_Task prompt_
Reproduce each of the following records word for word, keeping every line as it stands.

#### Recorded information ####

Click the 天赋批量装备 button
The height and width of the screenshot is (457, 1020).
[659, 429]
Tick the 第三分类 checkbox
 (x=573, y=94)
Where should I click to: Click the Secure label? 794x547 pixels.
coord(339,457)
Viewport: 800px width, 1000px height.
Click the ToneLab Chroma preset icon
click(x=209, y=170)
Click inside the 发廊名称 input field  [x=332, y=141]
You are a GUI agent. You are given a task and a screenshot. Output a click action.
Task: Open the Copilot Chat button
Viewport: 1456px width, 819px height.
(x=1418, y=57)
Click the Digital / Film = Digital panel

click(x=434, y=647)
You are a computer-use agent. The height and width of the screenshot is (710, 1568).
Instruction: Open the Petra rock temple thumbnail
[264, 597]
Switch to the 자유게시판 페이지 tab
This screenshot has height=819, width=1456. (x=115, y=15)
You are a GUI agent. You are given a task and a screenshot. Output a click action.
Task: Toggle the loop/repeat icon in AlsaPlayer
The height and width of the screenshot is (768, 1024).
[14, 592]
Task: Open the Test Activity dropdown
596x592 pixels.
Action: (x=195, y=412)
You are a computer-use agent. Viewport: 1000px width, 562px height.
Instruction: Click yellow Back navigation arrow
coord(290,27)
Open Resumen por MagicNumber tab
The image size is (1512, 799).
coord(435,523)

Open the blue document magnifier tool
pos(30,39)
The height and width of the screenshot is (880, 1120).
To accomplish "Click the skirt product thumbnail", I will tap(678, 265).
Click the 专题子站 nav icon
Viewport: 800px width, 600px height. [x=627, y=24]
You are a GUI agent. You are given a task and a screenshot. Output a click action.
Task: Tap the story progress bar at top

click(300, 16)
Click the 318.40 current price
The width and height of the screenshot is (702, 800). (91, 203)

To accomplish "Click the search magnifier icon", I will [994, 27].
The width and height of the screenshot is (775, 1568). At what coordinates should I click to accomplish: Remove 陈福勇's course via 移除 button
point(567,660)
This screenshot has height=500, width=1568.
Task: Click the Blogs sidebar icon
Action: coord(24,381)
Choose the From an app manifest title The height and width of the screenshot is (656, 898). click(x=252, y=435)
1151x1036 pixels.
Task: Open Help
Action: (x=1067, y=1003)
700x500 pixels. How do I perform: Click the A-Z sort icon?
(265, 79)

####

_Finished exercise_
Click the 天赋批量装备 button
The height and width of the screenshot is (457, 1020).
[659, 429]
Tick the 第三分类 checkbox
 (x=573, y=94)
Where should I click to: Click the Secure label? 794x547 pixels.
coord(339,457)
Viewport: 800px width, 1000px height.
Click the ToneLab Chroma preset icon
click(x=209, y=170)
Click inside the 发廊名称 input field  [x=332, y=141]
You are a GUI agent. You are given a task and a screenshot. Output a click action.
Task: Open the Copilot Chat button
Viewport: 1456px width, 819px height.
(x=1418, y=57)
Click the Digital / Film = Digital panel

click(x=434, y=647)
You are a computer-use agent. The height and width of the screenshot is (710, 1568).
Instruction: Open the Petra rock temple thumbnail
[264, 597]
Switch to the 자유게시판 페이지 tab
This screenshot has height=819, width=1456. (x=115, y=15)
You are a GUI agent. You are given a task and a screenshot. Output a click action.
Task: Toggle the loop/repeat icon in AlsaPlayer
The height and width of the screenshot is (768, 1024).
[14, 592]
Task: Open the Test Activity dropdown
596x592 pixels.
Action: (x=195, y=412)
You are a computer-use agent. Viewport: 1000px width, 562px height.
Instruction: Click yellow Back navigation arrow
coord(290,27)
Open Resumen por MagicNumber tab
The image size is (1512, 799).
coord(435,523)

Open the blue document magnifier tool
pos(30,39)
The height and width of the screenshot is (880, 1120).
To accomplish "Click the skirt product thumbnail", I will tap(678, 265).
Click the 专题子站 nav icon
Viewport: 800px width, 600px height. [x=627, y=24]
You are a GUI agent. You are given a task and a screenshot. Output a click action.
Task: Tap the story progress bar at top

click(300, 16)
Click the 318.40 current price
The width and height of the screenshot is (702, 800). (91, 203)

To accomplish "Click the search magnifier icon", I will [994, 27].
The width and height of the screenshot is (775, 1568). At what coordinates should I click to accomplish: Remove 陈福勇's course via 移除 button
point(567,660)
This screenshot has height=500, width=1568.
Task: Click the Blogs sidebar icon
Action: coord(24,381)
Choose the From an app manifest title The height and width of the screenshot is (656, 898). click(x=252, y=435)
1151x1036 pixels.
Task: Open Help
Action: (x=1067, y=1003)
700x500 pixels. How do I perform: Click the A-Z sort icon?
(265, 79)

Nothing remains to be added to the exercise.